/---

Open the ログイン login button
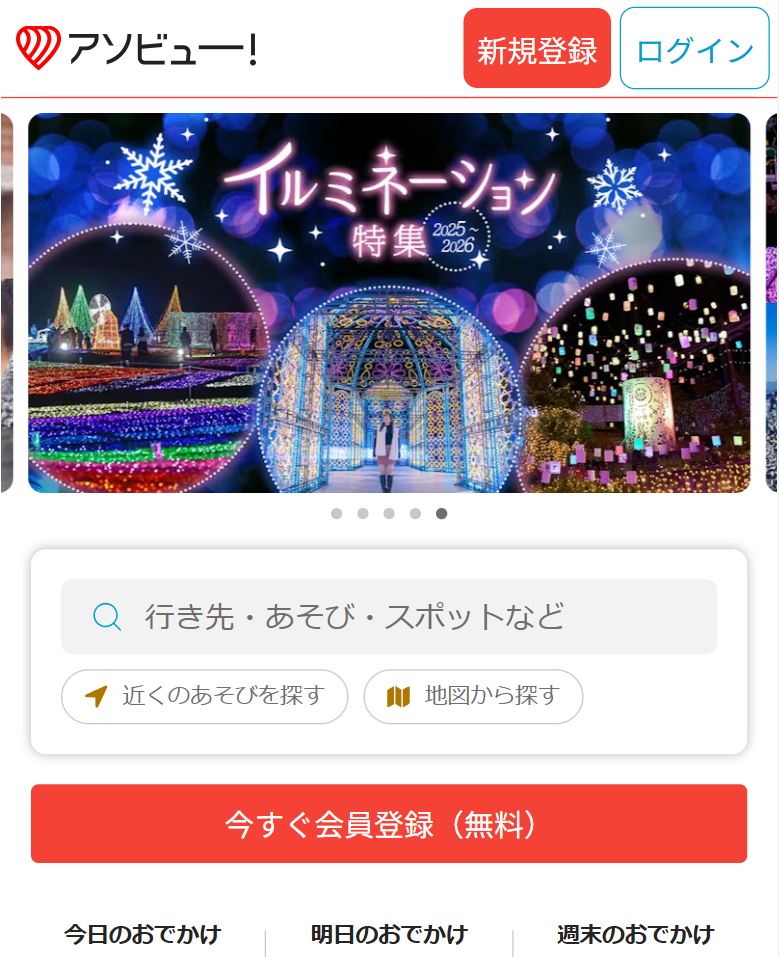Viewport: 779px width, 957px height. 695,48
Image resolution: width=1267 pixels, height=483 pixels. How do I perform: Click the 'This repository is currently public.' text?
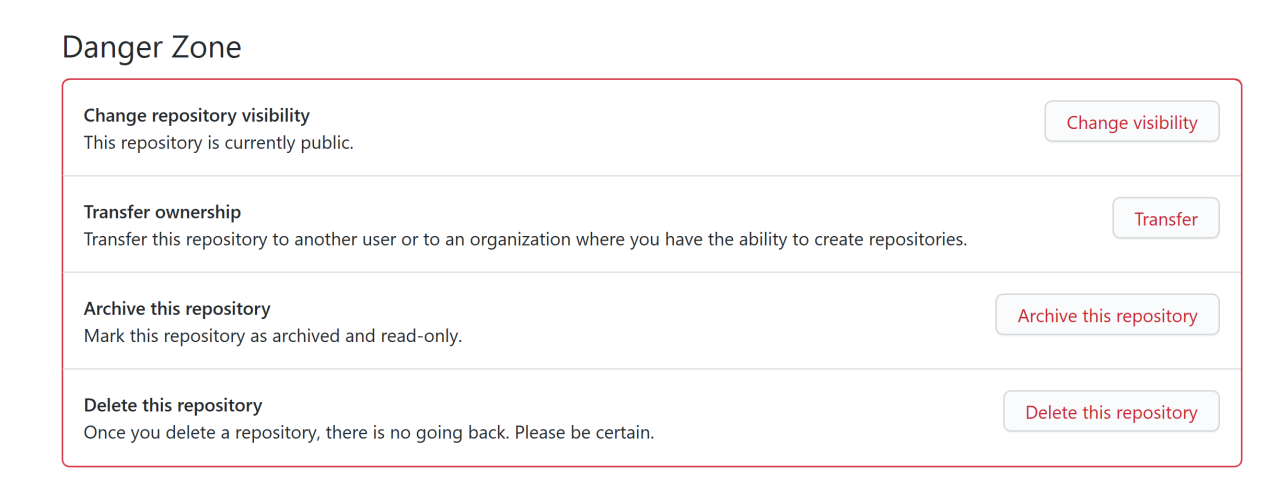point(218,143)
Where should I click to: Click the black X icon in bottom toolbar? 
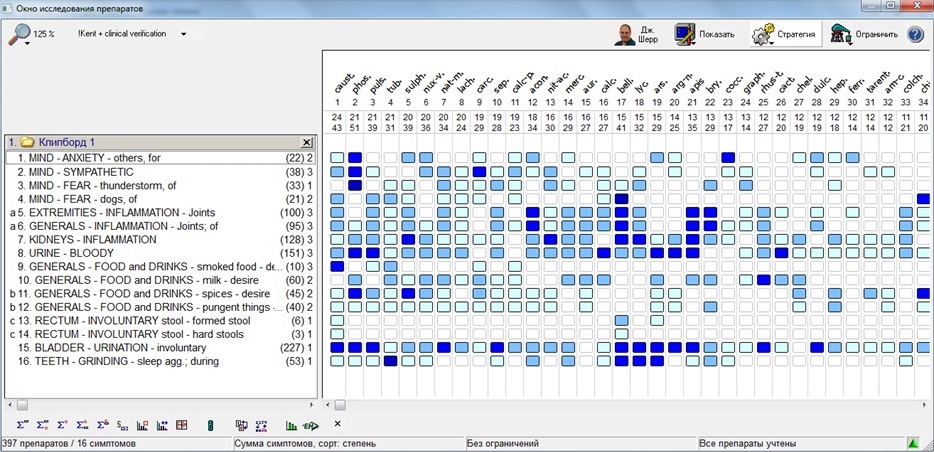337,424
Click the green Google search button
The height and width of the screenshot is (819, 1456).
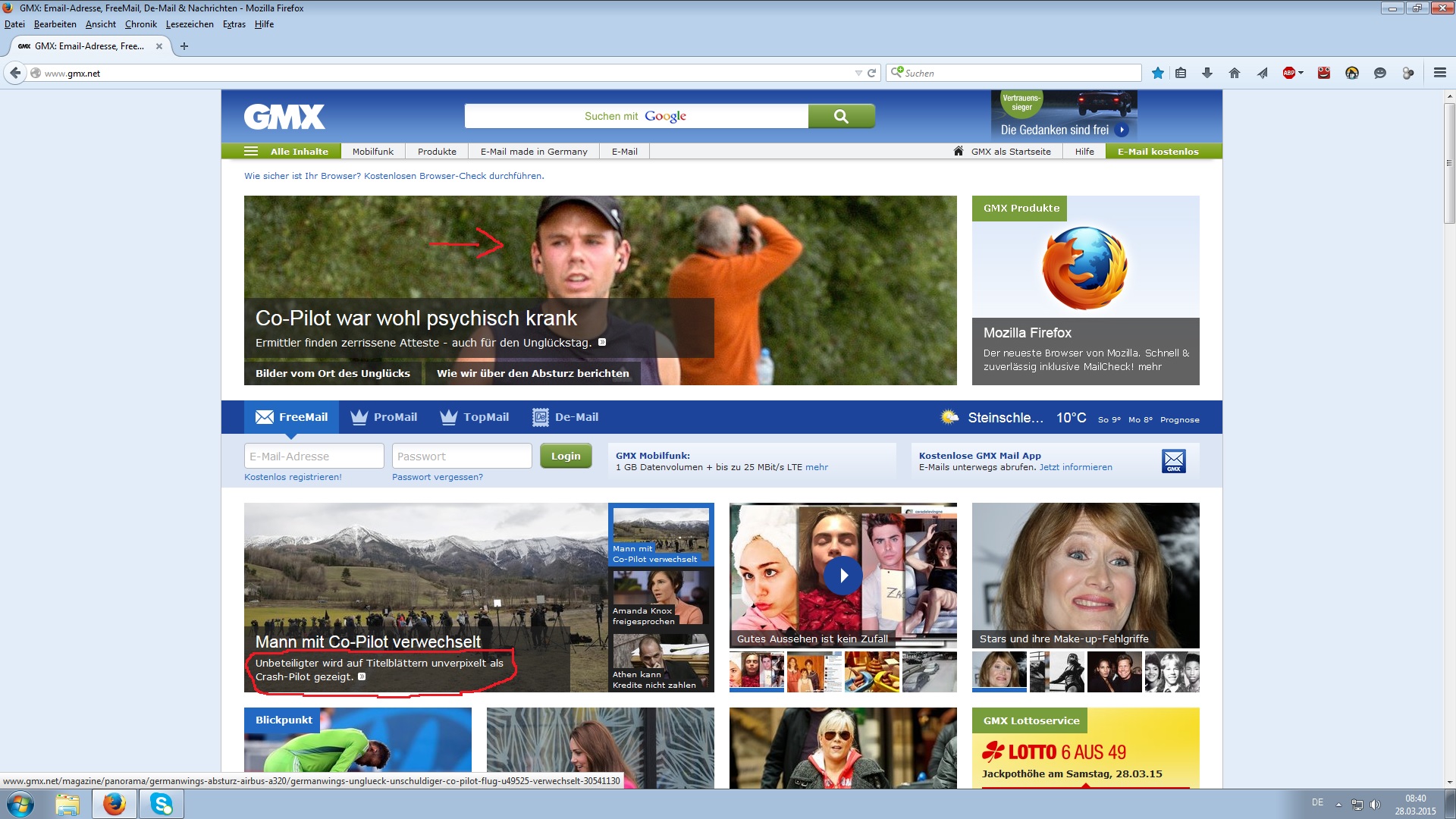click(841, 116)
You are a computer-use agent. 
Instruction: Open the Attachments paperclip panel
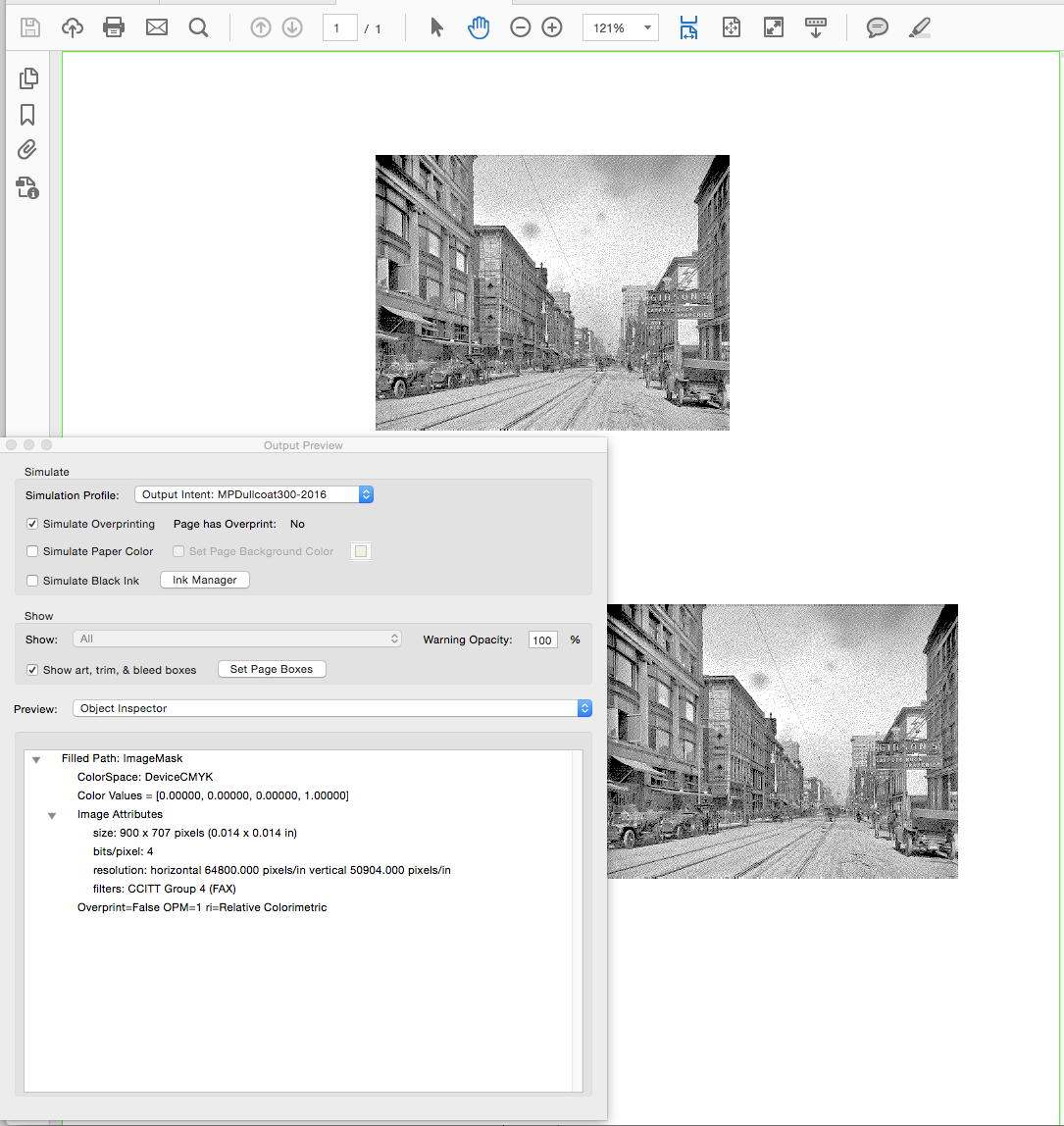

\---

## Problem
Return every one of the records above word for word, leaving out the pictures.

## Correct output
Open the ログイン login button
Viewport: 779px width, 957px height. 695,48
Image resolution: width=1267 pixels, height=483 pixels. How do I perform: Click the 'This repository is currently public.' text?
point(218,143)
Where should I click to: Click the black X icon in bottom toolbar? 
337,424
Click the green Google search button
The height and width of the screenshot is (819, 1456).
click(841, 116)
You are a computer-use agent. 
Instruction: Open the Attachments paperclip panel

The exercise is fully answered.